Required action:
Set down each record exactly as written.

Extracted material:
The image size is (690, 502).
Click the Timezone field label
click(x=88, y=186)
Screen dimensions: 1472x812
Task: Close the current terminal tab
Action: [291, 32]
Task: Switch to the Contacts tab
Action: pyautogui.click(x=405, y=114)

Solution to this exercise:
The image size is (690, 502).
Click the Timezone field label
click(x=88, y=186)
Screen dimensions: 1472x812
Task: Close the current terminal tab
Action: [291, 32]
Task: Switch to the Contacts tab
Action: pyautogui.click(x=405, y=114)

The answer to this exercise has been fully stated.